Yesterday’s discussion of Staten Island got me thinking more about the city’s forgotten borough. Did you know, for instance, that Staten Island nearly seceded from New York City in the early 1990s?

But civil politics are neither here nor there. We here to discuss the subway, and so we shall look at what one City Council member from Brooklyn is proposing: a subway tunnel from Brooklyn to Staten Island.

Say what? The MTA is already working on a rather lengthy tunnel down Second Ave. and a planned expansion westward of the 7 line. No way can they find the resources to build another massive project. Well, Lew Fidler thinks that for the environmental sake of the city, we should consider his plan.
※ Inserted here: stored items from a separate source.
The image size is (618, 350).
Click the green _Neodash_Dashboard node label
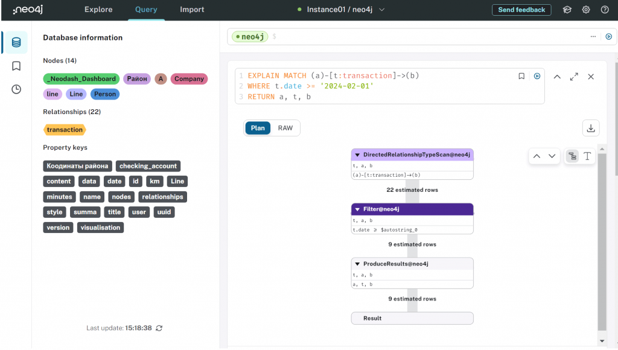[81, 79]
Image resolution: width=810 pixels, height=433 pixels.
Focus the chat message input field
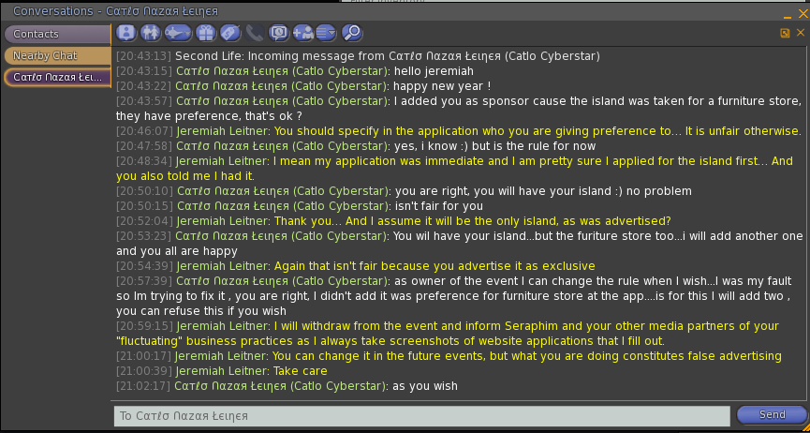coord(422,416)
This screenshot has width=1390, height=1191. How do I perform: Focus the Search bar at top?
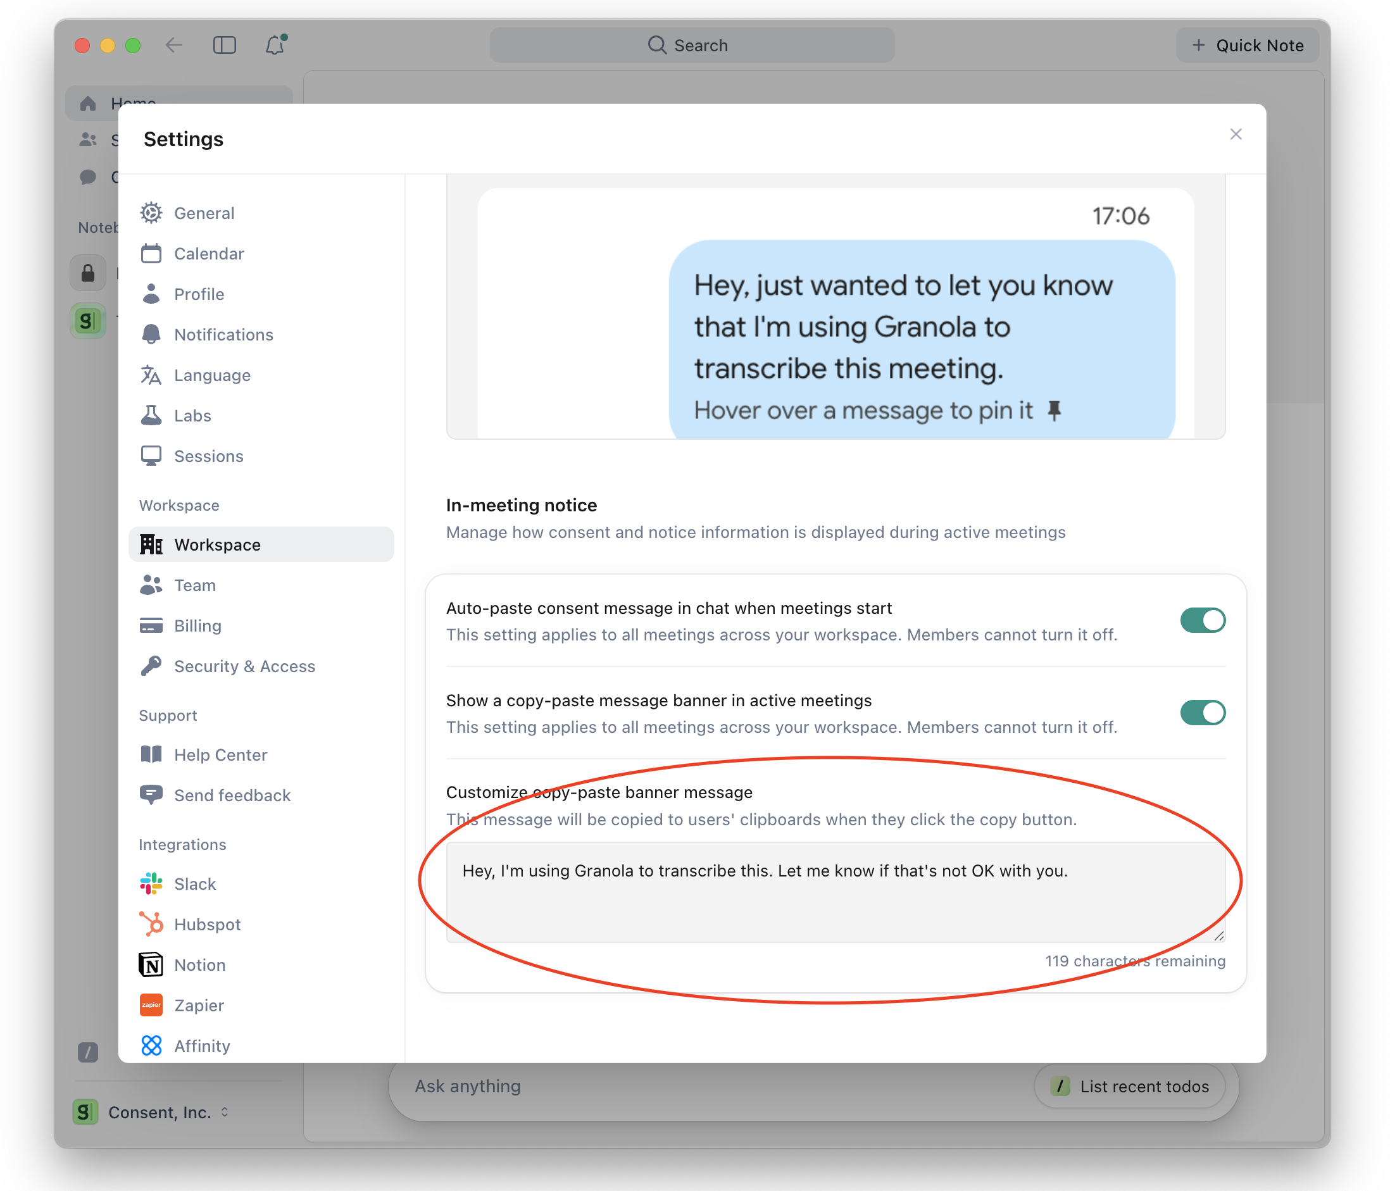(x=692, y=45)
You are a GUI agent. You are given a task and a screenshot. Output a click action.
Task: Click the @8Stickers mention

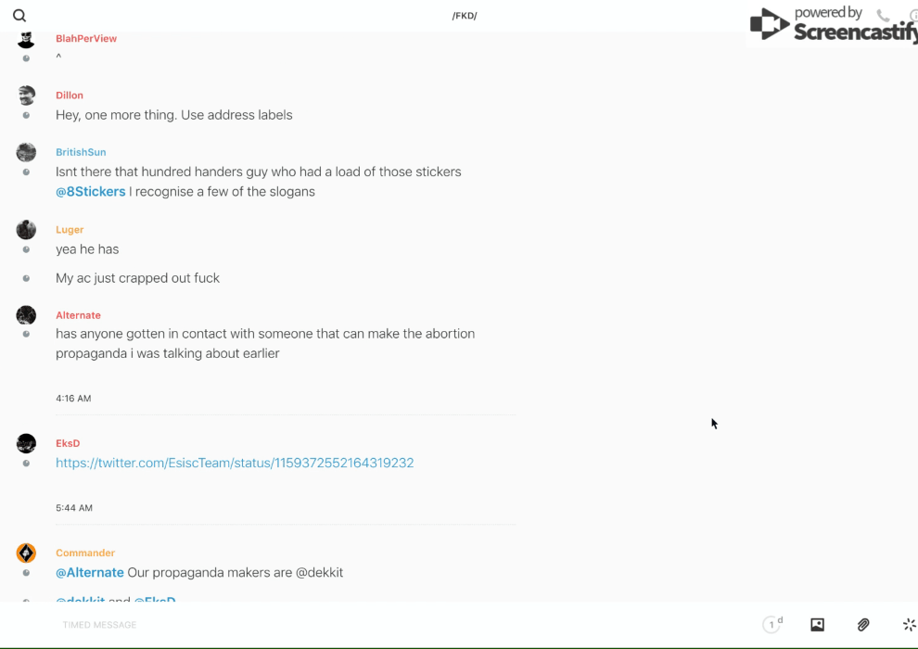coord(90,192)
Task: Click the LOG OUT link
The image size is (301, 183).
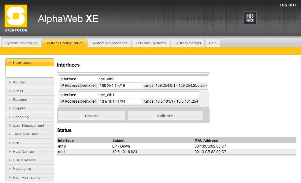Action: 288,5
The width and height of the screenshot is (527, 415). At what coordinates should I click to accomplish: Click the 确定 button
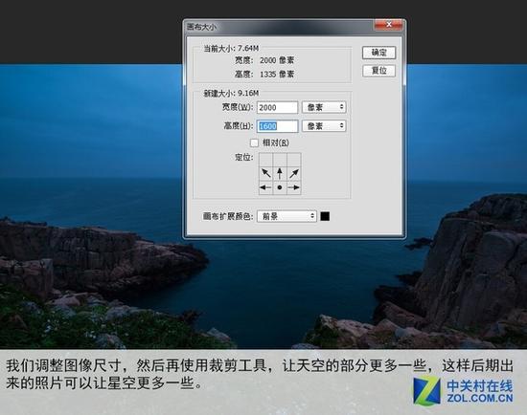[378, 53]
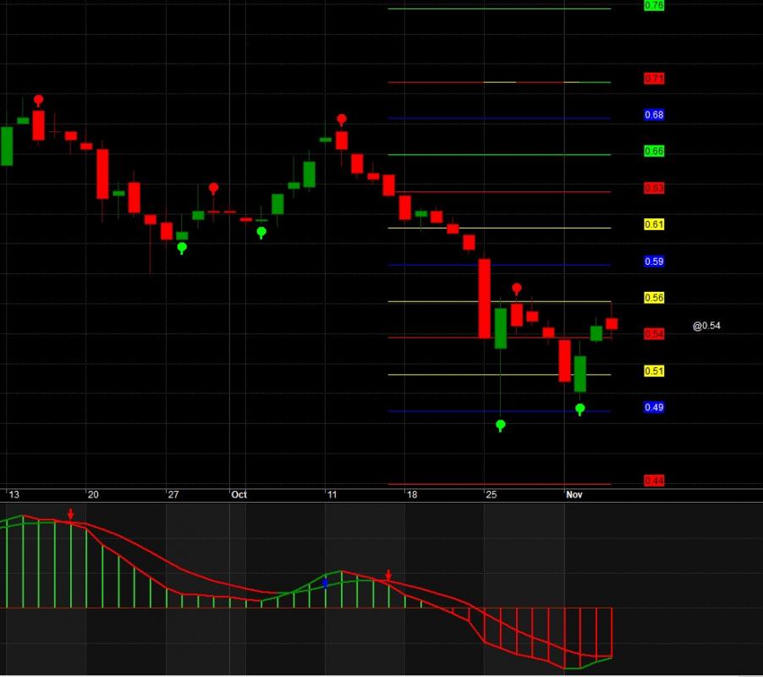The width and height of the screenshot is (763, 677).
Task: Click the blue arrow in the indicator panel
Action: (x=325, y=583)
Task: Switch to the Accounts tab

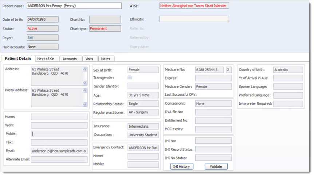Action: pos(70,59)
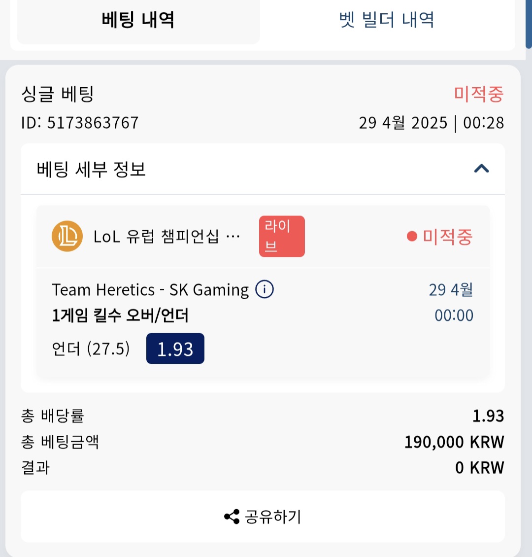Tap the 공유하기 share button

click(x=263, y=517)
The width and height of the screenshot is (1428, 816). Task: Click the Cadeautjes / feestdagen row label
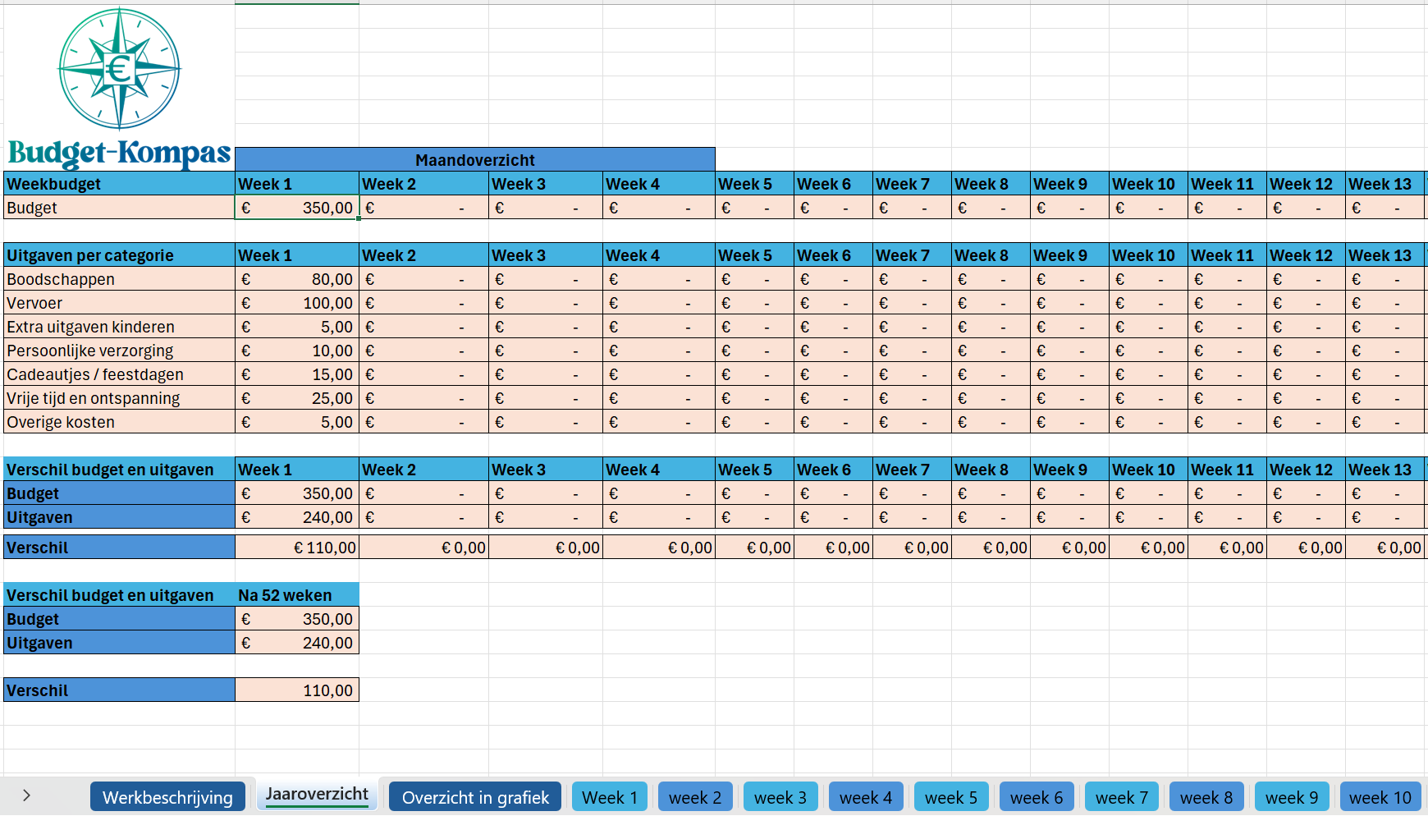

The Brooklyn Paper reports:

Here’s an idea whose time has come — again: How about a subway to Staten Island?…

In addition to a transit tunnel, Fidler supported a cross-Harbor freight tunnel and burying the BQE to open up the Sunset Park waterfront to parkland and economic development — both dreams of transit wonks. To pay for it, Fidler would levy a one-third-of-one-percent tax on all employer payrolls in the tri-state region.

“Congestion is a regional problem and requires a regional solution,” he told The Brooklyn Paper. “In order to get off Staten Island, residents have to use one fossil-fueled vehicle or another — car or bus. It’s ridiculous that the fastest-growing borough has no access to the rest of the city.”

In reality, Fidler’s proposal is a red herring, designed to stir up opposition to the congestion fee plan. But his statement, as far-fetched as it may be, brings us back to an era before anyone under the age of 75 was alive and kicking.

Back in the early decades of the Twentieth Century during post-Great War boom times for the City, the operators of the subway — the BRT company — wanted to build a rapid transit tunnel from Brooklyn to Staten Island. I’ll delve into the back story soon; the history told through articles in The New York Times is fascinating to any student of history of the New York City subways. But the short version is here.

The BRT started building the tunnel but entered bankruptcy in the mid-1920s. The city bailed out the subways but wanted no part in the tunnel construction to the then-isolated and very rural Staten Island. The tunnel — extended about 150 feet out in the harbor — has laid dormant under Owl’s Head Park ever since.

This tunnel surely would be a boon to Staten Island. But it’s not happening now, and it probably won’t happen ever. But we can all dream even our motives, like Fidler’s, are less than pure.